この後、夏樹の異名が<俺様>から<俺様ドS>に進化しあっという間に駆け巡ったのは言うまでもない。




 ファストフードに行ってポテトをつまみながらスマホのゲームアプリの情報交換。互いにはまってるゲームで共有できそうなの二つほど、フレンド登録し合った。


「よくこれだけ遊んでて、茉莉花、成績いいのな」


「勉強の合間に息抜きでゲームするっていうスタンスだからね。でもそれをいうなら、悠一でしょ」


「まあな。でもあいつはゲームも時間も絞ってる」


「夏樹たちとはしてるんでしょ」


「週一で一、二時間できたらいいかなって感じ。

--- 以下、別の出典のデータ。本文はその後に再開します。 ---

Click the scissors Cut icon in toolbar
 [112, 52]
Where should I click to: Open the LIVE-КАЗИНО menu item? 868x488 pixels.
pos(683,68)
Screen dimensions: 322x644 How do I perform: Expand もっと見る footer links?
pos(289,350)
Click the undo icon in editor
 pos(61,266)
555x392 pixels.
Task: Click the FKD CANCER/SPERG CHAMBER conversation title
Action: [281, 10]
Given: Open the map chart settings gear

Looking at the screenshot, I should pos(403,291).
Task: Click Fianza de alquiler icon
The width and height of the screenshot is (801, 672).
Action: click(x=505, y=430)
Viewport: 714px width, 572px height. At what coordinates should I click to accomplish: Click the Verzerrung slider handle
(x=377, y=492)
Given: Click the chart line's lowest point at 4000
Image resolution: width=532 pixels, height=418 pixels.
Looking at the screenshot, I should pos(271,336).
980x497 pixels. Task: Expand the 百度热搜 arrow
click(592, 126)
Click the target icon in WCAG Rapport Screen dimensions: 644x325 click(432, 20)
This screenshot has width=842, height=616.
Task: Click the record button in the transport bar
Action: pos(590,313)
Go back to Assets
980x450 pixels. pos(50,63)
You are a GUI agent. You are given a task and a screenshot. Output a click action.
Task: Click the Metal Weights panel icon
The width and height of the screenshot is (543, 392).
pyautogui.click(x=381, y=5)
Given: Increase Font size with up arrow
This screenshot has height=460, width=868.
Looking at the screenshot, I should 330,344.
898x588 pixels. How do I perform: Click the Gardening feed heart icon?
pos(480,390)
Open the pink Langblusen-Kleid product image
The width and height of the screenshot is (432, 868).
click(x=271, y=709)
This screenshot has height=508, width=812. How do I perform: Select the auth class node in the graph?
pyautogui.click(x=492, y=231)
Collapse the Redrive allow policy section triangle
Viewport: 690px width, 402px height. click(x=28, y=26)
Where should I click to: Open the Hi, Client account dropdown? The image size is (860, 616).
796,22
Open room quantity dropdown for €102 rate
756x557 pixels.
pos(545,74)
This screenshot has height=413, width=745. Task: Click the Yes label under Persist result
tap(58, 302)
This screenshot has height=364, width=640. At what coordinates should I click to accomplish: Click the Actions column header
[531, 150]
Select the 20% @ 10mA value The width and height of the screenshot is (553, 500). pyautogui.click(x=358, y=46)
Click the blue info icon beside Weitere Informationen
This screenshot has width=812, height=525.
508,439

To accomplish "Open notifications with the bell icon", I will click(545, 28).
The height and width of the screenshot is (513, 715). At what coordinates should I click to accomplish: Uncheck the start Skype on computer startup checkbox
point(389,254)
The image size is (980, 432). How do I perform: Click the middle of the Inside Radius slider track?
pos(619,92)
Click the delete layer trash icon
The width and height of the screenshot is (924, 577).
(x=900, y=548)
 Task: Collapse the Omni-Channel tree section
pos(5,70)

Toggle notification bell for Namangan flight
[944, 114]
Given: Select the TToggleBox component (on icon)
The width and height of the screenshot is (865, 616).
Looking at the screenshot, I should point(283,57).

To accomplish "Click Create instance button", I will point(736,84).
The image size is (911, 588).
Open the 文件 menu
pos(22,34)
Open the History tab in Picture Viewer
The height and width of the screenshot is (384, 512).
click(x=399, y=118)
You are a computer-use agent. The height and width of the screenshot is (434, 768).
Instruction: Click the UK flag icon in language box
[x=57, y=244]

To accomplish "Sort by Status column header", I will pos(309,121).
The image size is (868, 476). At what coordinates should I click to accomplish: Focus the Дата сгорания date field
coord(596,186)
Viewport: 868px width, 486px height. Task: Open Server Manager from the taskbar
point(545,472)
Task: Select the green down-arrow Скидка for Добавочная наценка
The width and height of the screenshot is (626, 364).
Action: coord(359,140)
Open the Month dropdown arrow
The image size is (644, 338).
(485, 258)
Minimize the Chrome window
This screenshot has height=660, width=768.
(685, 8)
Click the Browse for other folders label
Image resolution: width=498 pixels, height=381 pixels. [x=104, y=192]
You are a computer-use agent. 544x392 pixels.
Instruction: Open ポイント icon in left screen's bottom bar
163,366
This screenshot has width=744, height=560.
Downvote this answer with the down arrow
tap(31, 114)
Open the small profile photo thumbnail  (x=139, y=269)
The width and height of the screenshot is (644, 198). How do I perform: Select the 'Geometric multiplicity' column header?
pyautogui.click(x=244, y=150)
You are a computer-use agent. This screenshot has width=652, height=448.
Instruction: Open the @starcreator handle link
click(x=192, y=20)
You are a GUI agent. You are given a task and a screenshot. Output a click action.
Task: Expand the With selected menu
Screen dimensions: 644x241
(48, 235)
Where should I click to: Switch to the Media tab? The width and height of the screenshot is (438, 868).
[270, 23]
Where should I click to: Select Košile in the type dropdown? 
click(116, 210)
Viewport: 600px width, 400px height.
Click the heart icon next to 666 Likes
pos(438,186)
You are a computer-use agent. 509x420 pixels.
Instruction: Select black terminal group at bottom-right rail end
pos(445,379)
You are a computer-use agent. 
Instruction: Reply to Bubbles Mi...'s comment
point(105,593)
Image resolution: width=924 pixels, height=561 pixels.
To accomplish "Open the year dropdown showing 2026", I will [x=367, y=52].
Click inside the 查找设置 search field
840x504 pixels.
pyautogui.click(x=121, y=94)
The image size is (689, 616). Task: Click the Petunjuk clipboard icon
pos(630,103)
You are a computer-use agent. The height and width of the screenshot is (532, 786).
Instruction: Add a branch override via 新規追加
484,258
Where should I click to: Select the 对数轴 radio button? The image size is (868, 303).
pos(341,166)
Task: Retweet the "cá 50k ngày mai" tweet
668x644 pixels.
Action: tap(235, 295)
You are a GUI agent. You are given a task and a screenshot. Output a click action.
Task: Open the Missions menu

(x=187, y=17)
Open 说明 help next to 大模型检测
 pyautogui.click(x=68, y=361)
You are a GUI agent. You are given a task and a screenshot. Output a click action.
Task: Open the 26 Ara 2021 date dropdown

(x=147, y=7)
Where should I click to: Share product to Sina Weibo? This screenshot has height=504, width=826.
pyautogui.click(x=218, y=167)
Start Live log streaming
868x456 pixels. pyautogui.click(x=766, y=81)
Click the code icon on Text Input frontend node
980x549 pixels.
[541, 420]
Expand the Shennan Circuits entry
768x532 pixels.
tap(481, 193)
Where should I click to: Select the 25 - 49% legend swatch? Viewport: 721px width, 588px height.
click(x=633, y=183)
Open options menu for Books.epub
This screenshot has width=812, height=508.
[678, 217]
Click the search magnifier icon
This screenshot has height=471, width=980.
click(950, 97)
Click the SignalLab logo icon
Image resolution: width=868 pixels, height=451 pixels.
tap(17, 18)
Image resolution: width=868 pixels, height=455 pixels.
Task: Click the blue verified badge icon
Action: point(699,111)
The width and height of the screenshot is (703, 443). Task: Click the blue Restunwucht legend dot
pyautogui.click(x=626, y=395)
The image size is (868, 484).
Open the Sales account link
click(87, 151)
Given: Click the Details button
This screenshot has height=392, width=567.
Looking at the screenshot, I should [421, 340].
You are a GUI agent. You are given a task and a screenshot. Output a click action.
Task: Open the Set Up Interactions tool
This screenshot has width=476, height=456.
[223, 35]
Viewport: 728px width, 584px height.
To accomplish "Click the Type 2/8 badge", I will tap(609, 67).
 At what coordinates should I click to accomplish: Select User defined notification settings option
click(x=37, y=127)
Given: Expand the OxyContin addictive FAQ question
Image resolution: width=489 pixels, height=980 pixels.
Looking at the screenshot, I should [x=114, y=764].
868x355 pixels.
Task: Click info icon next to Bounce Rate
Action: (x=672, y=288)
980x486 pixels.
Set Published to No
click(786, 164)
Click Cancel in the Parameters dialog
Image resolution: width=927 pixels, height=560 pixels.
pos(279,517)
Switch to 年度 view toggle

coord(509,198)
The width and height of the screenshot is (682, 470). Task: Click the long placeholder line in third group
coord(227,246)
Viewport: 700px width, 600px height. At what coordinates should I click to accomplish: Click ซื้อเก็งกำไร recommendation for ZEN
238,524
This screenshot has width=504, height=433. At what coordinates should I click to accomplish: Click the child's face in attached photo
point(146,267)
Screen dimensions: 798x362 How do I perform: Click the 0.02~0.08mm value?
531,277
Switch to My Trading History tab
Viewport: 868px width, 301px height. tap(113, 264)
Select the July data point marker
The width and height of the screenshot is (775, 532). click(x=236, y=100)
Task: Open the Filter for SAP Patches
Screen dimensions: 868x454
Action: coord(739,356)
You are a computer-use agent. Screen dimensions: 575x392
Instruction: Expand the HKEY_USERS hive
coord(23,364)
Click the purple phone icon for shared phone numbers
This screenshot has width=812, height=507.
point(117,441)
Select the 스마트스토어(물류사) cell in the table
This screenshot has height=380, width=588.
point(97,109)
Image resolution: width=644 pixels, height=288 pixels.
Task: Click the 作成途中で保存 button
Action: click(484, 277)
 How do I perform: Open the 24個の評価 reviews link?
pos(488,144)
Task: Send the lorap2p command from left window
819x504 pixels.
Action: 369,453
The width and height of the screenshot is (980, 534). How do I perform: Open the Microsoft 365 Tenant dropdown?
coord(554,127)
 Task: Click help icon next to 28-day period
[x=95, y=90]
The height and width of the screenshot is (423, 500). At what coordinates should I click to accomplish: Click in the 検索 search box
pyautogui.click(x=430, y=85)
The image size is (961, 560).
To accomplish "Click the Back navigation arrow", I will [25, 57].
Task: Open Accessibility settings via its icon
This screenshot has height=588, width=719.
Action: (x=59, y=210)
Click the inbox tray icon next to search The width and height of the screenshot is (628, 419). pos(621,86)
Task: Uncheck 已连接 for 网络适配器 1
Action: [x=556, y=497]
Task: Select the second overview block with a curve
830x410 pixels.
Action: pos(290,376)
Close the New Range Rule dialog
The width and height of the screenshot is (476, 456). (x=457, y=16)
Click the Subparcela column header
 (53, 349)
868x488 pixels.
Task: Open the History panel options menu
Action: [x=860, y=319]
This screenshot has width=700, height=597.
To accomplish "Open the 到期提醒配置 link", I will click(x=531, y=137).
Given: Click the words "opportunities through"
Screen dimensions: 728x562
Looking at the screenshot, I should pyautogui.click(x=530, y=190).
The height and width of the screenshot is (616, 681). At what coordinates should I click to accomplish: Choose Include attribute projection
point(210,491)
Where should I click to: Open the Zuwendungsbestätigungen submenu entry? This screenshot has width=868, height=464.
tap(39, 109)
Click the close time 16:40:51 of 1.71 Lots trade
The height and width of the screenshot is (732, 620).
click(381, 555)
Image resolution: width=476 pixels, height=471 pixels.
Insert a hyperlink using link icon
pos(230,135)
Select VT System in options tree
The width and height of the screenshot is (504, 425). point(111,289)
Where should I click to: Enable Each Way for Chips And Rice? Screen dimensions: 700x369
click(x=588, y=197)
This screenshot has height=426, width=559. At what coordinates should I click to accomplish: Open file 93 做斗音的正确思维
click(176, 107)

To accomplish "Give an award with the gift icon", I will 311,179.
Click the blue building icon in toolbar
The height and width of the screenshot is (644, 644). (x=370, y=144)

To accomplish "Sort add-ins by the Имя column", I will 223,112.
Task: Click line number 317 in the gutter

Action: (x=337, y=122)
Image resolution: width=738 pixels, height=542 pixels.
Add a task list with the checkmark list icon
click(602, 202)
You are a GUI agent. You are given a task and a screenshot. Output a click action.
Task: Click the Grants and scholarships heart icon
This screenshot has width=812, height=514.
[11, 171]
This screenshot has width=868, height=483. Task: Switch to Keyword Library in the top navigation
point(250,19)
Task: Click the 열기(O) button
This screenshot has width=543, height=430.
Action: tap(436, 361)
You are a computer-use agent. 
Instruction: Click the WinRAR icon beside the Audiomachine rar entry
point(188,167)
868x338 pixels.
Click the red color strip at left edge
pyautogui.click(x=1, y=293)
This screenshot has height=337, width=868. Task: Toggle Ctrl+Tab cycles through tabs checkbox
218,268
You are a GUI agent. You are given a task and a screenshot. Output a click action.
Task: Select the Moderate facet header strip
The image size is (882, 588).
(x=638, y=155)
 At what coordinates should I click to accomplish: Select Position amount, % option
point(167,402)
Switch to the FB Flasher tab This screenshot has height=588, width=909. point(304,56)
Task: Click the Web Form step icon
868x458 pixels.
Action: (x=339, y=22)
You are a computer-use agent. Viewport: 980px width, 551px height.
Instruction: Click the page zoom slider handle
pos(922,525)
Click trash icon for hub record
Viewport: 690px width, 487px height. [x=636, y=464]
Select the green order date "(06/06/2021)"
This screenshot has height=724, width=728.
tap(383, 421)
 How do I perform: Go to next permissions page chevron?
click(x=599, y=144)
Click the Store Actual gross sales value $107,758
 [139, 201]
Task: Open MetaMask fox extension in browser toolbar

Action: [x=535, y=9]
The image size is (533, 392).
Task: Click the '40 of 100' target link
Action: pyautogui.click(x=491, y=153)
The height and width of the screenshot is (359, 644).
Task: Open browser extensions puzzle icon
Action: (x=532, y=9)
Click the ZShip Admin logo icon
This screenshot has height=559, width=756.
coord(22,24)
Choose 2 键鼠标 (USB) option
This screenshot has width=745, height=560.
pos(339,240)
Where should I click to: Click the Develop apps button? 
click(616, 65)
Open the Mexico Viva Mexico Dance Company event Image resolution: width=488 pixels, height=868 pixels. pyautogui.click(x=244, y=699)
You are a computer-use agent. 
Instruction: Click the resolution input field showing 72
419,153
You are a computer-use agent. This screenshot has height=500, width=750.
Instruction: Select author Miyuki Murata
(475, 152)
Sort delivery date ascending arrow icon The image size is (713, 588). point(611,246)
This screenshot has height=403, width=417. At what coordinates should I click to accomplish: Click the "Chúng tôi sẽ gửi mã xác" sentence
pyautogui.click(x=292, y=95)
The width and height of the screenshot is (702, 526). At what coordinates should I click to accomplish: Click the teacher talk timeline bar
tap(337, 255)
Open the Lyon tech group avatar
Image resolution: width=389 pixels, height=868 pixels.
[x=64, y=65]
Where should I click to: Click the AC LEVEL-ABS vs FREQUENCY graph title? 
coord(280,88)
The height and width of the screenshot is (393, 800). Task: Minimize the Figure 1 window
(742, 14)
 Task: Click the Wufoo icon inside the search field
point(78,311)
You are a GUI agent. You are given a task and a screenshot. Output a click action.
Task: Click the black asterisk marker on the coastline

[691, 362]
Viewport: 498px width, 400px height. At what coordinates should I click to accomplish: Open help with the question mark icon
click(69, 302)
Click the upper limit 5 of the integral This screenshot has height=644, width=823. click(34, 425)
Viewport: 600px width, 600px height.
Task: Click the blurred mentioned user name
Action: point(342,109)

あいつきちんとスケジュール組んでるからさ。だから、悠一に声かけられた時は優先してゲームしてるかな。悠一の自制心、見習いたい。おれなんて常に行き当たりばったり」


「夏樹の不健康な生活が心配だよ」


「これからは、気を付ける。茉莉花とも過ごしたいしね」


「ねえ、それなんだけど。みんなとゲーム出来たら嬉しいなって。すみれも一緒に」


 茉莉花の言葉にみんなに話してみるとは言ったものの、どうだろうかと思案した。禎丞は一緒にするだろう。悠一もタイミングさえ合えば嫌とは言わない。裕一郎は、様子見かな。先日、裕一郎の怒りと優しさに触れた。いくら俺が茉莉花を守りたいと自分で選択したことだとしても、俺と茉莉花の仲の良さを知っていた人物なら茉莉花が俺を切り捨てたように思うだろうことは理解できる。

時が解決するかな………のんびりやってくしかないな、俺らしく。



「それにしてもみんなが、夏樹のことすごいとか、いいなーっていうよ」


「そんなの生まれてこの方、言われたことがないんだが」


「あ、あとね。イケボって」


「は?」


「今まで全然喋んなかったから気づかなかったけど、たまに吐き出された声がセリフと相まってキャーって」


「ナンダソレ」



「ようやく、みんなが夏樹の素晴らしさに気づいてくれて私は嬉しいよ」


「はいはい」


「本気で言ってるのにな」


「別に普通に生きているだけだ。第一みんな人それぞれだろ」


「そうだよねー。でも、どうやってその夏樹が形成されたか知りたいね。ふふ」


「??子どもの性格形成は、遺伝的要因と環境。なら俺の場合、ほぼ家庭だろ。うちの両親の様子見せたやりたいよ、っつか父さんを。今まで当たり前すぎて考えたことなかったけど、アレ見て育ってるからなー。茉莉花ってうちの母さんは良く知ってるだろうけど、親父ってあったことあるっけ?」


「学校行事とかではみかけるけど、みゆきさんみたくおしゃべりとかはないかもー」


「見せてやりたい。そしたら一発でわかってもらえるかも」



 そうなのだ、だってこれは全て両親の、父親の影響だと思われる。どうしたものかと思っていたら


「見たい!会いたい!話したい!」


眼を輝かせる茉莉花がいた。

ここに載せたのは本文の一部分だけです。